TEXT EXCERPT:
=== Section Start ===

Albertine owlet
- Conservation status: Near Threatened (IUCN 3.1)

Scientific classification
- Kingdom: Animalia
- Phylum: Chordata
- Class: Aves
- Order: Strigiformes
- Family: Strigidae
- Genus: Glaucidium
- Species: G. albertinum
- Binomial name: Glaucidium albertinum Prigogine, 1983

= Albertine owlet =

- Authority: Prigogine, 1983
- Conservation status: NT

Species of owl

The Albertine owlet (Glaucidium albertinum) or Prigogine's owlet, is a small species of small owl in the family Strigidae, native to the Albertine Rift montane forests.

==Taxonomy==
Some authorities include the Albertine owlet as a subspecies of the African barred owlet, but others, including Birdlife, treat it as a separate species.

==Description==
The Albertine owlet is very similar to the African barred owlet (Glaucidium capense) and is a small, large-headed owl with no "ear-tufts". The head is heavily spotted with whitish flecks, the upper parts are maroon-brown and the mantle and back are not barred. The chin, throat and upper breasts are maroon with broad creamy bars, and the rest of the underparts are off-white with dark chestnut spots, mainly on the flanks. The tail is brown with large white spots. The eyes are pale yellow. The body length is 20 cm.

==Distribution and habitat==
The Albertine owlet is known from just a few specimens, two were collected in the Itombwe Mountains (two specimens) and two more in forest west of Lake Edward at 1,100 m in altitude in eastern Democratic Republic of Congo, as well as one in Nyungwe Forest in western Rwanda. There has also been a sight record from Kahuzi-Biéga National Park, west of Lake Kivu in the Democratic Republic of Congo (DRC).

=== Section End ===

According to the Albertine owlet article, what color are the bird's eyes? Rely only on the text about the Albertine owlet.

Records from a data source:
=== Section Start ===

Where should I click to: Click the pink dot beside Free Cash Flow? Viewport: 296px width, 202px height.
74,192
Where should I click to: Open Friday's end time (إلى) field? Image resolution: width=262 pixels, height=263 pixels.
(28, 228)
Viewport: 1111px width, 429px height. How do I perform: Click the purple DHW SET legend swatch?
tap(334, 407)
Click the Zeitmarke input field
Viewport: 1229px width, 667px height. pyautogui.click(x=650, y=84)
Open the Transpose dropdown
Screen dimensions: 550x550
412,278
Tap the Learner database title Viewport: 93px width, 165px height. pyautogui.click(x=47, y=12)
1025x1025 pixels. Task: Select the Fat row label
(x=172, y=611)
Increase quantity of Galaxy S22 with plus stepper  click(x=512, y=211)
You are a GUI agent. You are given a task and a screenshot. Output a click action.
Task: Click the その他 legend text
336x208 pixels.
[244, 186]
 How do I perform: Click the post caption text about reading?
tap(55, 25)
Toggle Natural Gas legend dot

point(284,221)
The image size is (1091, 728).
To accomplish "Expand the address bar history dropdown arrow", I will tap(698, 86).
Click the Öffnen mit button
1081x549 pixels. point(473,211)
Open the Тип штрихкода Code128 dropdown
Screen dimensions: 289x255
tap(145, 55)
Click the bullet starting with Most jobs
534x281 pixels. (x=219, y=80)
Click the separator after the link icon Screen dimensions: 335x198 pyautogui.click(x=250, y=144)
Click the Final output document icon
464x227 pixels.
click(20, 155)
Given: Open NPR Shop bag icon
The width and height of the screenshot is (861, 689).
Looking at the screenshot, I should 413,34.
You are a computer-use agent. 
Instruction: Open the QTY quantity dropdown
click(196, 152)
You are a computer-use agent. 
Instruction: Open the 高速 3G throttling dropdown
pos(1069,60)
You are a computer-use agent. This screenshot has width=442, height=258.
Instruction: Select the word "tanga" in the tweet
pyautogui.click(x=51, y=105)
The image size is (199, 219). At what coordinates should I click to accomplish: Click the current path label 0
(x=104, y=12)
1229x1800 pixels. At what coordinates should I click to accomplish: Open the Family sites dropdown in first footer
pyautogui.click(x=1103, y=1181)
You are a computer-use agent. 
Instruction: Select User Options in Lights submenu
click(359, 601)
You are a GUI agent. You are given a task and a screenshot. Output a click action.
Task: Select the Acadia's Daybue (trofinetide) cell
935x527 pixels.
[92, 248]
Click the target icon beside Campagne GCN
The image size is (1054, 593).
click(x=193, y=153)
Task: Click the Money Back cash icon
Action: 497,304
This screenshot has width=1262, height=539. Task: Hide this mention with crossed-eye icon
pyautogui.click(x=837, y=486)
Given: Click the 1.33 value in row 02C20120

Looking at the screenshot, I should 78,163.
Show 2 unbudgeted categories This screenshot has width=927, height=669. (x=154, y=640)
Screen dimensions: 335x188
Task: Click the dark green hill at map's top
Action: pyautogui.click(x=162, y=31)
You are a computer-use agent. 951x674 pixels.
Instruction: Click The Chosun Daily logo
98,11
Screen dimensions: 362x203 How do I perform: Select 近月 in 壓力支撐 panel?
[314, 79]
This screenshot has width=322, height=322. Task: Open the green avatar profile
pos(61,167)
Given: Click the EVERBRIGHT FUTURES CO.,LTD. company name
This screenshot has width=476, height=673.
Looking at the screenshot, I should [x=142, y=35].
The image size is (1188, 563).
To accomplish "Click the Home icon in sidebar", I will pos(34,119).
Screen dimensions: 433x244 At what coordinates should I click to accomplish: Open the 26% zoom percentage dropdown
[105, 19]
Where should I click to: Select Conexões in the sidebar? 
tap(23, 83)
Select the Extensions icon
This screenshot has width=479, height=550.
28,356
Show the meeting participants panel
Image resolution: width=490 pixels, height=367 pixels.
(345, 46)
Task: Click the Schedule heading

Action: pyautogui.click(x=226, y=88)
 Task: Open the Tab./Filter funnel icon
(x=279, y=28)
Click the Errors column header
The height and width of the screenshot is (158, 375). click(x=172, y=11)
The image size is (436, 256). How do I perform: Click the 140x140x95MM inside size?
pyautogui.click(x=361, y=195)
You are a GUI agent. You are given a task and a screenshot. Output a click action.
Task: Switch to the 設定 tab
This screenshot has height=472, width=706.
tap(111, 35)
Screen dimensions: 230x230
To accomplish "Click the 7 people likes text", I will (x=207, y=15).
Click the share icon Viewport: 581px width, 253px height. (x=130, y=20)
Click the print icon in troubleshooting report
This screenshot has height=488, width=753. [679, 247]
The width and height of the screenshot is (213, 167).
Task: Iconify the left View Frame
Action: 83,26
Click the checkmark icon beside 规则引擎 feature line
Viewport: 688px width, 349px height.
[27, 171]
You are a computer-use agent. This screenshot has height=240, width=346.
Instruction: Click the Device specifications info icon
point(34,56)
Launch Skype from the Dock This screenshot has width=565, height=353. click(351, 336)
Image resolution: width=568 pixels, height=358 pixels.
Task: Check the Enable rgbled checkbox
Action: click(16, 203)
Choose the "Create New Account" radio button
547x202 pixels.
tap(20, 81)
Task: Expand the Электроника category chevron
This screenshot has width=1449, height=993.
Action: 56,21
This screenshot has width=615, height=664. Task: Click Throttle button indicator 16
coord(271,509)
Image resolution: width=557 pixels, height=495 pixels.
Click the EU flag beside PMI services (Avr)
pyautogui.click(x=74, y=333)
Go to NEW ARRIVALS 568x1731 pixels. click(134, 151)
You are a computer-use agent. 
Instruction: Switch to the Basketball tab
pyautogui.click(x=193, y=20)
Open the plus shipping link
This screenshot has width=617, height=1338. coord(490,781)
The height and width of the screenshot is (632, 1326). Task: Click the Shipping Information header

=== Section End ===

ANSWER BOX: Pale yellow.